I’ve always been interested in art, but my parents encouraged my other passion – science and technology – so I ended up at university studying chemistry. In the late 90s I felt like getting back into art so I bought a camera and some film. But I didn’t get on with photography at all: I hated waiting – days, sometimes weeks – before seeing my pictures, and when I did they never looked like I expected! I sold my camera...

A decade later and digital photography arrived. Buying a digital camera changed everything for me. First, I got immediate results. Second, the camera was expensive, so I felt I had to learn how to use it. I joined my local camera club, and got the hang of making pictures. A few years passed – and I was thinking about giving up photography: I could now take an OK picture, but what was the point? How many photos of sunsets and piers did I need, and why was I taking them? I then met someone doing a master’s degree in photography, and that was a revelation: I discovered that a photograph is a much more than just a picture. Despite having no art qualifications (well, apart from gold stars from the camera club) I applied for an MA in photography – and was accepted! I’ve since graduated, but my enthusiasm for photography still burns brightly.

What motivates and drives your current photographic practice?

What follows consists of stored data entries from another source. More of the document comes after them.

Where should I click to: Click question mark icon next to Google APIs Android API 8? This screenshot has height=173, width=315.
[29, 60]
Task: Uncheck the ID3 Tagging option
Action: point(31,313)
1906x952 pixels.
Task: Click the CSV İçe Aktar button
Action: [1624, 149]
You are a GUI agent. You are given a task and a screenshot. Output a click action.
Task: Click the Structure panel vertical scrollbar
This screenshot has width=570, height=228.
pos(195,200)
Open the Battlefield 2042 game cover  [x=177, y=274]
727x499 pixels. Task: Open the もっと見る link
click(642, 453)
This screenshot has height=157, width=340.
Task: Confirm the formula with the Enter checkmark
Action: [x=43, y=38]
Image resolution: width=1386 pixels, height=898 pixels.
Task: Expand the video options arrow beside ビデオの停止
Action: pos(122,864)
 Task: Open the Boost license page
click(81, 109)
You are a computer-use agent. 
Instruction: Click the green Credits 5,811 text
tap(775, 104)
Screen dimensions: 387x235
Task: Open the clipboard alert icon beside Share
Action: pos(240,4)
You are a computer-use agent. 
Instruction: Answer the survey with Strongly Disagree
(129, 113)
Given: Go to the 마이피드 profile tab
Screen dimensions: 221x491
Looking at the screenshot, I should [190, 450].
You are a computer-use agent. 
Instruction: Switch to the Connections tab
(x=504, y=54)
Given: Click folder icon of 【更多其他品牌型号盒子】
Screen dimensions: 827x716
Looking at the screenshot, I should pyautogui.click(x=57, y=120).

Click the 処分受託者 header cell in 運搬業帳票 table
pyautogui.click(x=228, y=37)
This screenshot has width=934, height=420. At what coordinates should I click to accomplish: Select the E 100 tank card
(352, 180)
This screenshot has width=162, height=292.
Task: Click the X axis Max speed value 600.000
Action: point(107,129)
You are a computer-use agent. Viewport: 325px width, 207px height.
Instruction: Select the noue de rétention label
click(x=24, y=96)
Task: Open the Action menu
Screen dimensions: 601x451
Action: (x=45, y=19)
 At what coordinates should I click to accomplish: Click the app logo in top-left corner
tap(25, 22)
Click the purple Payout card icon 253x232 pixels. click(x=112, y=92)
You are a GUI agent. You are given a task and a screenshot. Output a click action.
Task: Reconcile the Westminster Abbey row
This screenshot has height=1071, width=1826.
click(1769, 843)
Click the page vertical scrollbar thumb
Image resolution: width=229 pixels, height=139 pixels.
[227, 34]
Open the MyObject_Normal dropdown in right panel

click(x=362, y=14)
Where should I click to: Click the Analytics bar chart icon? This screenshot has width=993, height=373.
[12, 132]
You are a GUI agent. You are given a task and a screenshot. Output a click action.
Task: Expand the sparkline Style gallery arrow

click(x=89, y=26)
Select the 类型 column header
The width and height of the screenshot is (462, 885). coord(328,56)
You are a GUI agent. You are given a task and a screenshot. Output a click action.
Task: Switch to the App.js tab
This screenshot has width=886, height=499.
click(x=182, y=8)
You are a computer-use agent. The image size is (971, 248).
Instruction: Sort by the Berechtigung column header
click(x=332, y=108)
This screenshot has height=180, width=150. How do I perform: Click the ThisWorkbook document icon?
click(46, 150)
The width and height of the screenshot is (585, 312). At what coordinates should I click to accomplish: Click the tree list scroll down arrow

What the MA taught me was not how to take photographs but why. A photograph is now the end of a process for me, not the start. A typical photographic project for me begins with an idle thought, and if it continues to pique my interest I wonder if it’s possible to explore the topic by taking photographs. Some meanders that have ended up as photographic projects are my musings on fast food, the pace of technological change and why we collect things. My next project is on exoplanets – planets orbiting distant stars!

If I had to formally summarise my practice, I guess I’d say I’m interested in symbolism, and photographing time, and relationships between the historical and the present, and between the sciences and the arts. Much of my work is still lifes – taken both on location and in the studio.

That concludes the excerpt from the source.